> TASK BRIEF:
Copy the following records line for line, starting at the line containing "This screenshot has" and ending at the line containing "Action: click(192, 32)", with both of those lines included.

> RECORD SET:

○ ○ ○

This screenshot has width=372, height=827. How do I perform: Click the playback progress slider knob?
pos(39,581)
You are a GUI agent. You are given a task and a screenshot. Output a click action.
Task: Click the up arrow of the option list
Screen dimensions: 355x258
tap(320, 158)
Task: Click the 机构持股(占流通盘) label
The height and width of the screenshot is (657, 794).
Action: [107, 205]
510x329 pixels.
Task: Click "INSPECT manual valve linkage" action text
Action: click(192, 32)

○ ○ ○

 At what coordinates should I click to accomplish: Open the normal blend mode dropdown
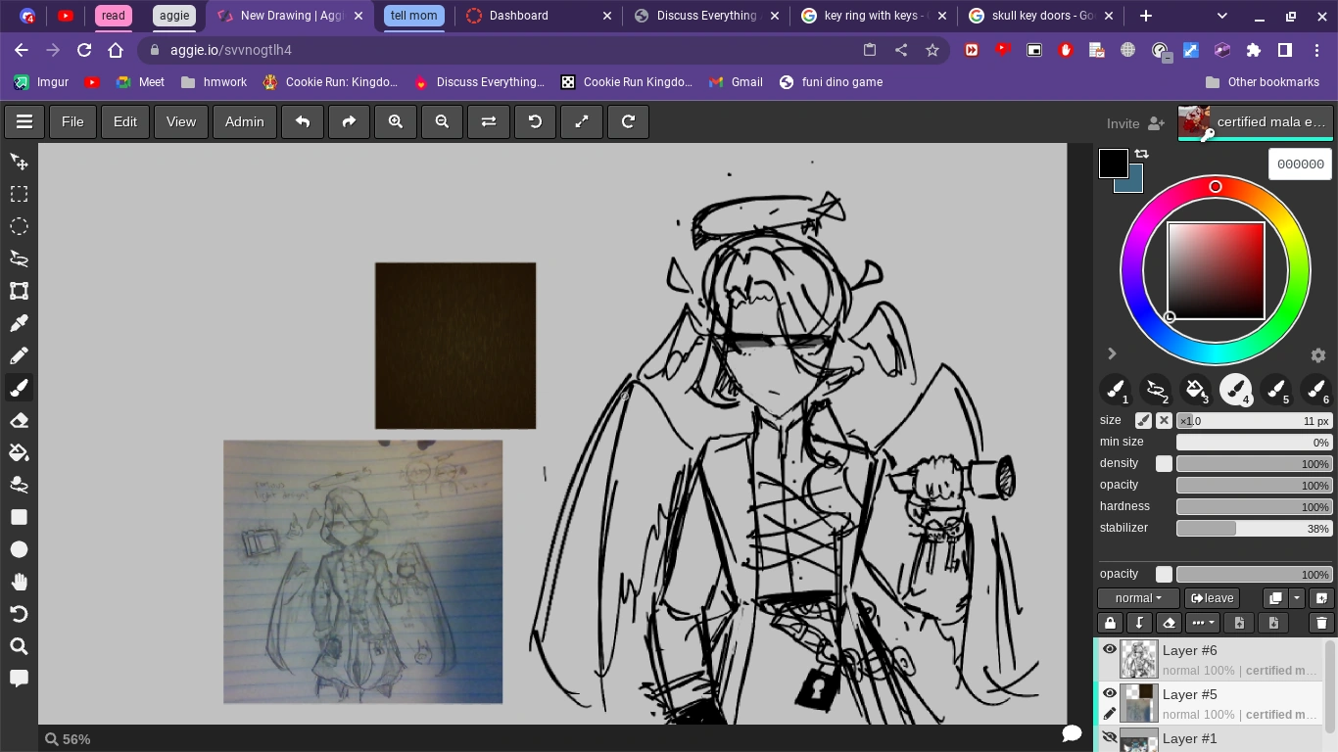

○ ○ ○

> SOLUTION TO THIS EXERCISE:
This screenshot has width=372, height=827. How do I perform: Click the playback progress slider knob?
pos(39,581)
You are a GUI agent. You are given a task and a screenshot. Output a click action.
Task: Click the up arrow of the option list
Screen dimensions: 355x258
tap(320, 158)
Task: Click the 机构持股(占流通盘) label
The height and width of the screenshot is (657, 794).
Action: [107, 205]
510x329 pixels.
Task: Click "INSPECT manual valve linkage" action text
Action: click(192, 32)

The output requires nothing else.